New Study in Nature Communications From Benaroya Research Institute Finds Islet Antigen Reactive TCR Alpha Chains are Shared Between Blood and Pancreas T Cells

Suggests IAR T cells May Be Useful Biomarkers for Impending Onset of Type 1 Diabetes

In an article published today in the journal Nature Communications, Benaroya Research Institute (BRI) scientists led by Peter Linsley, PhD and Karen Cerosaletti, PhD examined islet antigen reactive (IAR) T cells and compared T cell receptor (TCR) junction sequences in at-risk, type 1 diabetes (T1D) and healthy control patients. They found a significant fraction of IAR TCRs circulating in peripheral blood that share matching TCR alpha (TRA) chains with pancreatic infiltrating T cell (PIT) TCRs, and vice versa.

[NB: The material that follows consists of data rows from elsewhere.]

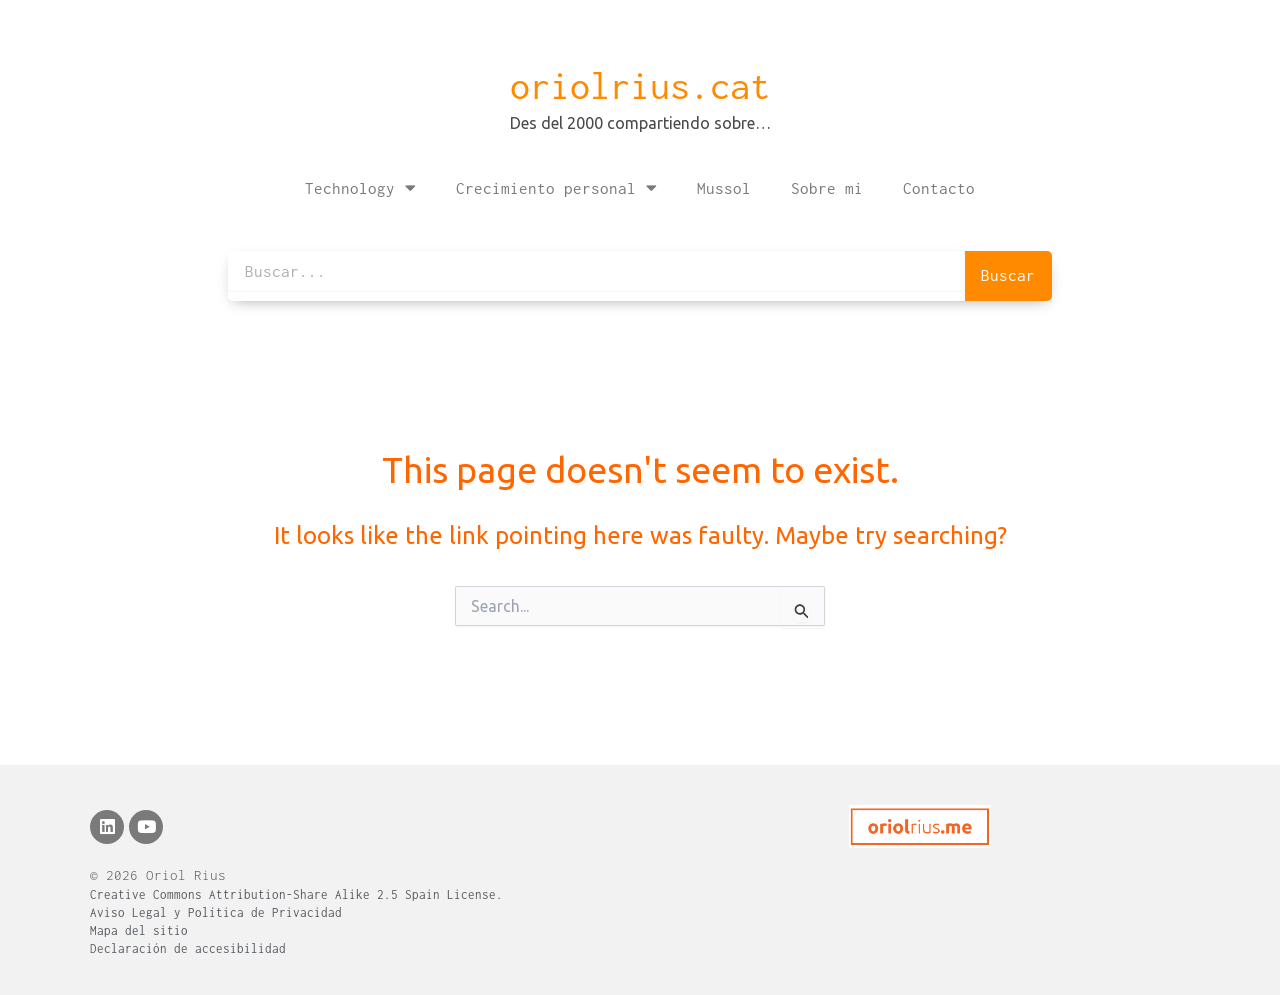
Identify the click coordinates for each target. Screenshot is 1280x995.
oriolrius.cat (640, 86)
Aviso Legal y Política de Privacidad (216, 912)
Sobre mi (827, 188)
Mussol (724, 188)
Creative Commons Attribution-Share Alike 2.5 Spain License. (296, 894)
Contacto (939, 188)
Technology (360, 187)
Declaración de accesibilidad (188, 948)
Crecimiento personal (556, 187)
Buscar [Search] (1008, 275)
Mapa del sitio (139, 930)
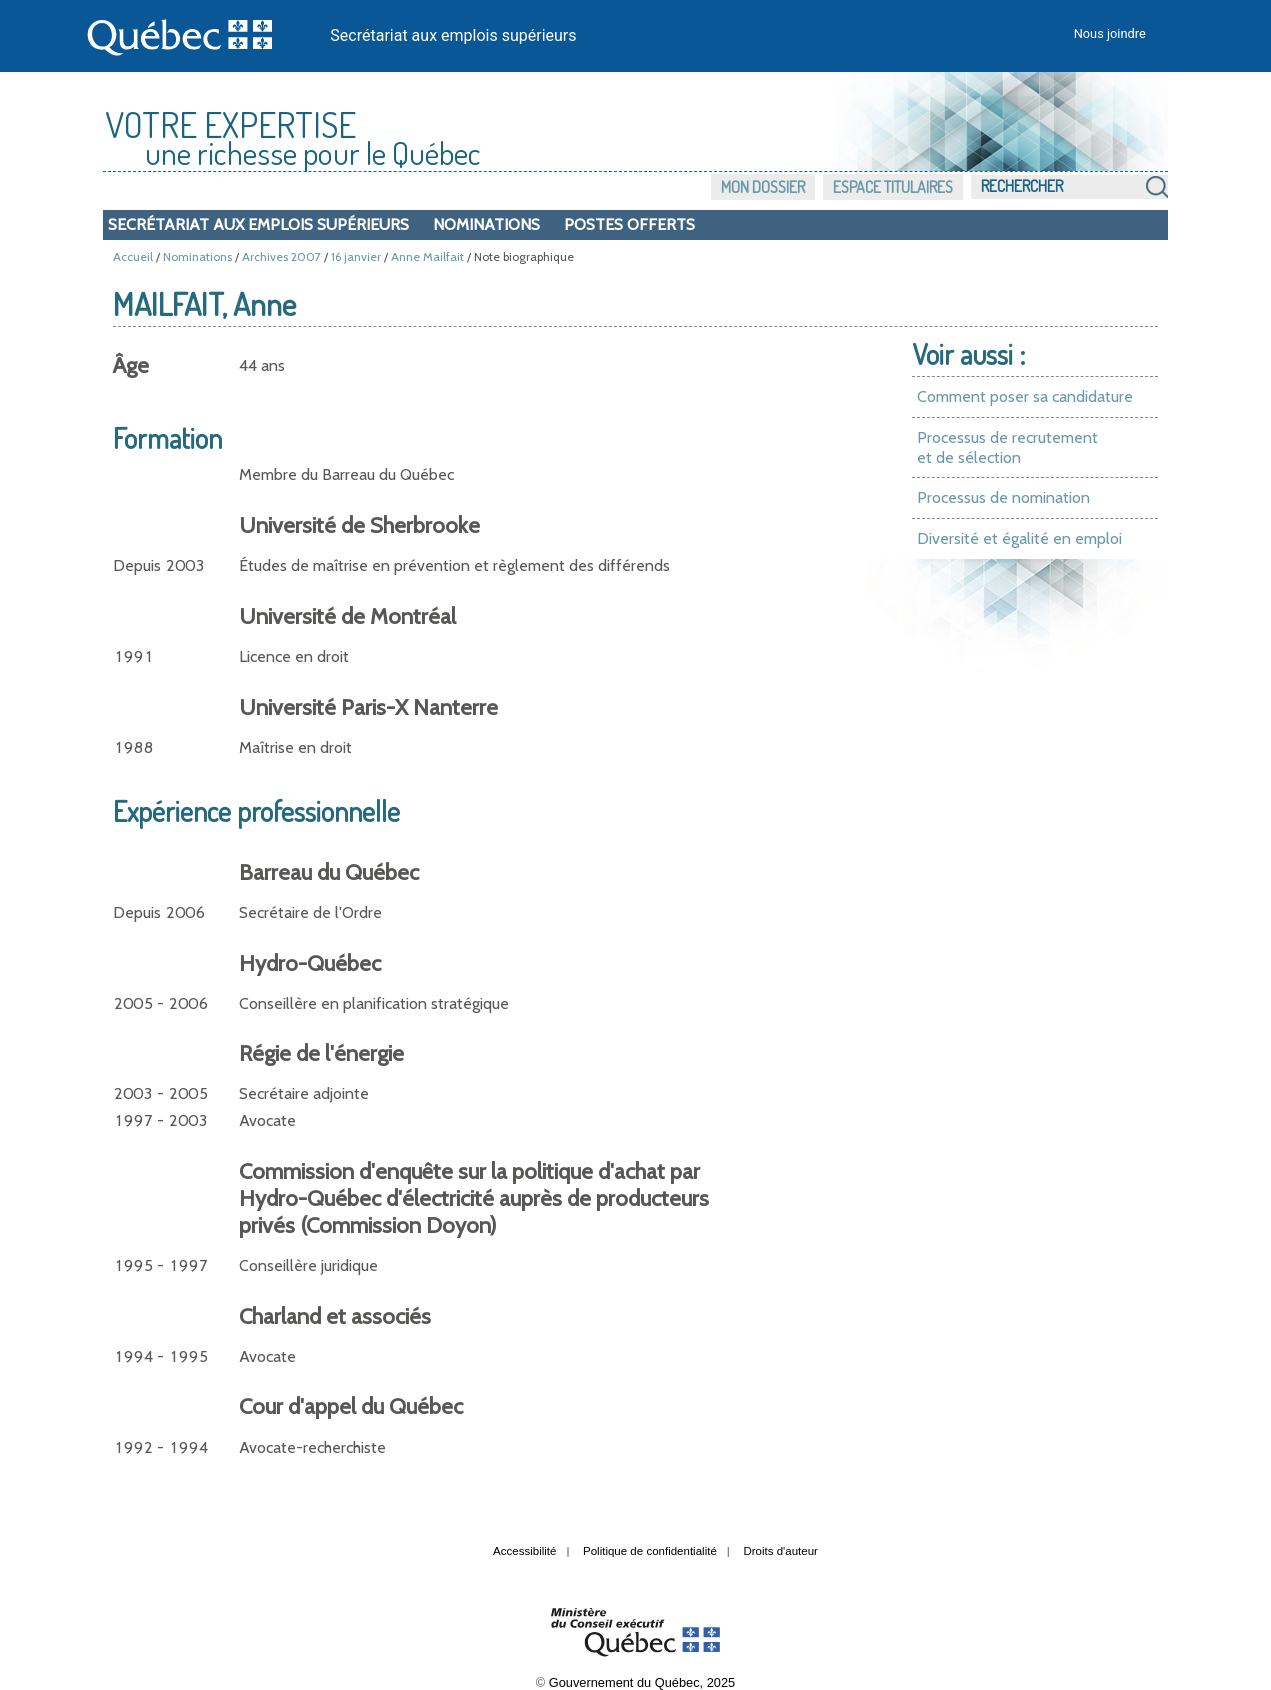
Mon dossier (763, 187)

This finding is important for two reasons:

  • Direct investigation of pancreatic infiltrating T cells in T1D patients is not feasible, therefore much of the research into biomarkers of and potential therapies to prevent beta cell destruction is done on the IAR T cells circulating in the peripheral blood even though it has remained unclear whether these autoreactive cells in the blood represent autoimmunity in target organs.
  • IAR T cells are rare in the blood, which has made it difficult to determine a role for them in the progression of T1D and the pathogenesis of the disease in the pancreas. This supports the link between IAR T cells in blood, IAR T cells infiltrating the pancreas, and the progression of pancreatic destruction.
“We saw an expansion of TCR alpha chains in the circulating blood IAR T cells that matched those on T cells infiltrating the pancreas prior to and near the time of T1D diagnosis. This appearance of matching expanded alpha chains in the blood that closely precedes T1D diagnosis, suggests that circulating IAR T cells may be useful biomarkers of impending onset of T1D as well as potential targets for therapy to prevent the onset of disease.”
Peter Linsley, PhD

The research team’s results also suggest that PIT-matching TCRs have features of germline-like modes of antigen binding; they found that these TRA sequences are shorter and more hydrophobic with many cross-reactive TCRs. While cross-reactivity within TCRs expands potential interactions with foreign antigens, it also comes with greater potential for self-reactivity or autoimmunity. Little is known about TRA-centric antigen binding. However, this study suggests that TRA-centric binding may be a more widespread feature of IAR TCRs, and perhaps MHC class II-restricted TCRs in general.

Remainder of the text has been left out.